Our resolution of this issue is in accordance with Spring-Ford Area School District Division Case, 210 Pa. Superior Ct. 338, 234 A.2d 184 (1967) wherein the Superior Court held that Section 303(b) sets up only two requirements. That restricted view of the statute was again followed by the Superior Court in Chichester School District Division Case, 210 Pa. Superior Ct. 426, 234 A.2d 187 (1967). The Chichester Court held that the trial court, in approving a particular plan under Section 303, had acted improperly in taking into consideration other factors including, inter alia, topography, pupil population, community characteristics, transportation of pupils, use of existing school buildings, existing administrative units, potential population changes and the capability of providing a comprehensive program of education.

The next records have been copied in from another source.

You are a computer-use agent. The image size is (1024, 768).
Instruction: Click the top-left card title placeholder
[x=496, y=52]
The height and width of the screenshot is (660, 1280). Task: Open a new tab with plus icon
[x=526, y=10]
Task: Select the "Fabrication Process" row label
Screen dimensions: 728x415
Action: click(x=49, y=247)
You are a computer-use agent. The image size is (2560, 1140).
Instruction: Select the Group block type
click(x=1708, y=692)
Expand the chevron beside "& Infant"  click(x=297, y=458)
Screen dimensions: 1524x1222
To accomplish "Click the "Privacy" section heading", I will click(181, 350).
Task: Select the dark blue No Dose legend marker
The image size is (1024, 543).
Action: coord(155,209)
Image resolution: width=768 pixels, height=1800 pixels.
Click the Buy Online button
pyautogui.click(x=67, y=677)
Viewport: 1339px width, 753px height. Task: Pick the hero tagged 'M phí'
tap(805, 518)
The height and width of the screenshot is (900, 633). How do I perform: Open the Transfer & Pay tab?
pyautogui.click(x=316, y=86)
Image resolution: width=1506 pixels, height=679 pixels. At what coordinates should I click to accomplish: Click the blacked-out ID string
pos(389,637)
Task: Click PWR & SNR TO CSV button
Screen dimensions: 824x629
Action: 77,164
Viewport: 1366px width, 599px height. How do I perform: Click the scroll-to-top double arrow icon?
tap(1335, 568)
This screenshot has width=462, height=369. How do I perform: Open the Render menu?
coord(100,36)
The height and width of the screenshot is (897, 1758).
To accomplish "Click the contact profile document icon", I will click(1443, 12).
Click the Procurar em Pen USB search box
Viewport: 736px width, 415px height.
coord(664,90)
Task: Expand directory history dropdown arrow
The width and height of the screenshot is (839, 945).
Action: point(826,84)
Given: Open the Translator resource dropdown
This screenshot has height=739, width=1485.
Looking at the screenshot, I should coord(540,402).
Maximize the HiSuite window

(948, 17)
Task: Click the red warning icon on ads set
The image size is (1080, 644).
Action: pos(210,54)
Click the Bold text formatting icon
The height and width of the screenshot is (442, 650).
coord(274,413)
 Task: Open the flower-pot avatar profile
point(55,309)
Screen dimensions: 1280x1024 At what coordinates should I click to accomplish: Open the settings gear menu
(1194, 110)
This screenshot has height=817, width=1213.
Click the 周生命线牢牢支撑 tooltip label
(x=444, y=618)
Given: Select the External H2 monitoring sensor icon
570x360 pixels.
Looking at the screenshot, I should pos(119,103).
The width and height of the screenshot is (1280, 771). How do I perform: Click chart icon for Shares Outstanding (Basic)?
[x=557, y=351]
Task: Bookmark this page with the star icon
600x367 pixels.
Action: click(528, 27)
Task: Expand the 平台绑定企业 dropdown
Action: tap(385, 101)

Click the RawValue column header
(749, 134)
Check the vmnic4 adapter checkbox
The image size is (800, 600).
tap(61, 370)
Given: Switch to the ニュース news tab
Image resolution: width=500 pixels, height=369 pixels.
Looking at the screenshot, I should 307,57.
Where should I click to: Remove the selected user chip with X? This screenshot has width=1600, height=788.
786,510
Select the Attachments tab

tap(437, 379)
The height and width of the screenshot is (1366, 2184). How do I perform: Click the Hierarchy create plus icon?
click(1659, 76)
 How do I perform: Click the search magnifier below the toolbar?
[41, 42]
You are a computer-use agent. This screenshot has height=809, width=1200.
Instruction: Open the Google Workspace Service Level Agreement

Having determined that the Board's plan cannot be discounted on the basis that it violated municipal boundary lines, we shall now consider and compare the two plans with respect to the population distribution requirement of Section 303. We begin by recognizing that Section 303(b)(3) clearly requires that "the population of each region shall be as nearly equal as possible. . . ." Thus, while the statute recognizes that absolute equality in population for the various regions is not likely to

[ 104 Pa. Commw. Page 335]

    be possible, the greatest equality possible is required. We recognized this requirement in Resident Electors Appeal, 71 Pa. Commonwealth Ct. 603, 456 A.2d 226 (1983) wherein we held that a disparity of four-to-one in a three-region district was impermissible. We so held because it was clear that had a different plan been adopted, a more equitable population deviation might have resulted. In contrast, in Chichester the Superior Court held that a disparity of two-to-one between the largest and smallest regions in a nine-region district was acceptable under Section 303(b)(3) of the Code. Chichester and Resident Electors do not stand for the proposition that a particular population ratio is or is not acceptable under the statute as a matter of law. Rather, it is clear that the acceptability of particular ratios or population deviations will turn upon the facts of each individual case. In Chichester, a two-to-one ratio was acceptable because there was no evidence that any better choice existed. However, in Resident Electors it was clear from the record that a different plan would allow for a more equitable population distribution. In the instant case, under the Board's plan the maximum population disparity would be only 252. Under the electors' plan, the maximum population disparity would be 1,084. The population deviations apparent for each plan are reflected in the following chart:

Plan B-1 (Board's Plan)

Population % Population

Deviation Deviation

Region # 1 134.7 5%

Region # 2 117.3 4%

Region # 3 17.3 0%

Plan B-2 (Electors' Plan)

Population % Population

Deviation Deviation

Region # 1 134.7 5%

Region # 2 609.3 23%

Region # 3 474.7 18%

[ 104 Pa. Commw. Page 336]

Reference to the above chart clearly indicates that under the Board's plan the greatest deviation is five percent, whereas under the electors' plan, that is the smallest deviation. In addition, the electors' plan has a huge twenty-three percent deviation factor. Inasmuch as Section 303 requires that each region shall be as nearly as possible equal in population, we are compelled to conclude that the Board's plan, which violated no election boundaries and distributed the population far more equally than the electors' plan, is the one that should have been adopted. Accordingly, we are constrained to reverse the order of the trial court.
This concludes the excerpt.